__JOB__: Copy out the lines word for word, starting with the line that contains "You are a computer-use agent. Image resolution: width=383" and going on through the line that contains "click(118, 65)", and give only those lines.

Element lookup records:

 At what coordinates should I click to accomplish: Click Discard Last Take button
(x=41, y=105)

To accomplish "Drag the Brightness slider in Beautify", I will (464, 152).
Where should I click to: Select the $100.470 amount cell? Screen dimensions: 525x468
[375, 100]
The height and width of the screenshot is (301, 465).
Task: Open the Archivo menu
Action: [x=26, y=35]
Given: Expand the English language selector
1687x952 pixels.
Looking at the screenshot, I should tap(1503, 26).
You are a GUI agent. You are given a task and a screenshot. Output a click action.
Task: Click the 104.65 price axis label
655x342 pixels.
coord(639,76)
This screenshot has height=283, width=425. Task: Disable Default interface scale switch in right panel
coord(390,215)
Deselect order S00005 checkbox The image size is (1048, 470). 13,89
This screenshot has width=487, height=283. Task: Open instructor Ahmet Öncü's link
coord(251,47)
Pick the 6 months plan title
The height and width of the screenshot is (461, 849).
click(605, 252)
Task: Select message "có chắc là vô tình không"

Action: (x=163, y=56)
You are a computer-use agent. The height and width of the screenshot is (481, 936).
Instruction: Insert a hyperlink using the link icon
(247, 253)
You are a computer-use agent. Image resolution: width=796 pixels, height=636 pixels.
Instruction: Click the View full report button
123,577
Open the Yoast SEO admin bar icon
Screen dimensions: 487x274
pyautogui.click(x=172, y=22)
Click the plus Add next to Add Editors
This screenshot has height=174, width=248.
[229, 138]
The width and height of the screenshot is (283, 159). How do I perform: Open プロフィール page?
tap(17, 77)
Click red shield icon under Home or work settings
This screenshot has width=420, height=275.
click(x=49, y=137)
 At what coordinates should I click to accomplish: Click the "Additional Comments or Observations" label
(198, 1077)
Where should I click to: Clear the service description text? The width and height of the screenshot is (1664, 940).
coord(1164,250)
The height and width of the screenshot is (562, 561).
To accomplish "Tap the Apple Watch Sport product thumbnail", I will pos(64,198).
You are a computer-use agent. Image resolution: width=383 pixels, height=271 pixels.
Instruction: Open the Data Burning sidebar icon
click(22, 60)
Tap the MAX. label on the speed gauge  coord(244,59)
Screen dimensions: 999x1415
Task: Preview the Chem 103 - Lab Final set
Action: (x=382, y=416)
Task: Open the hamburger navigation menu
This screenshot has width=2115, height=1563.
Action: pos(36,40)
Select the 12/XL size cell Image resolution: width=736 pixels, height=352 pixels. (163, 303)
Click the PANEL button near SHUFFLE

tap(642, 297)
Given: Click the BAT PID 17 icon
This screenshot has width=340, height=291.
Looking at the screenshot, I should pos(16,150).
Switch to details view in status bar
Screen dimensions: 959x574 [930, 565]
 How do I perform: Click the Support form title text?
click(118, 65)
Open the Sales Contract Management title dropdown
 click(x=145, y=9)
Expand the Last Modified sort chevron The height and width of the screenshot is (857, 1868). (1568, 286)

__RESULT FOR THIS TASK__:
You are a computer-use agent. Image resolution: width=383 pixels, height=271 pixels.
Instruction: Open the Data Burning sidebar icon
click(22, 60)
Tap the MAX. label on the speed gauge  coord(244,59)
Screen dimensions: 999x1415
Task: Preview the Chem 103 - Lab Final set
Action: (x=382, y=416)
Task: Open the hamburger navigation menu
This screenshot has width=2115, height=1563.
Action: pos(36,40)
Select the 12/XL size cell Image resolution: width=736 pixels, height=352 pixels. (163, 303)
Click the PANEL button near SHUFFLE

tap(642, 297)
Given: Click the BAT PID 17 icon
This screenshot has width=340, height=291.
Looking at the screenshot, I should pos(16,150).
Switch to details view in status bar
Screen dimensions: 959x574 [930, 565]
 How do I perform: Click the Support form title text?
click(118, 65)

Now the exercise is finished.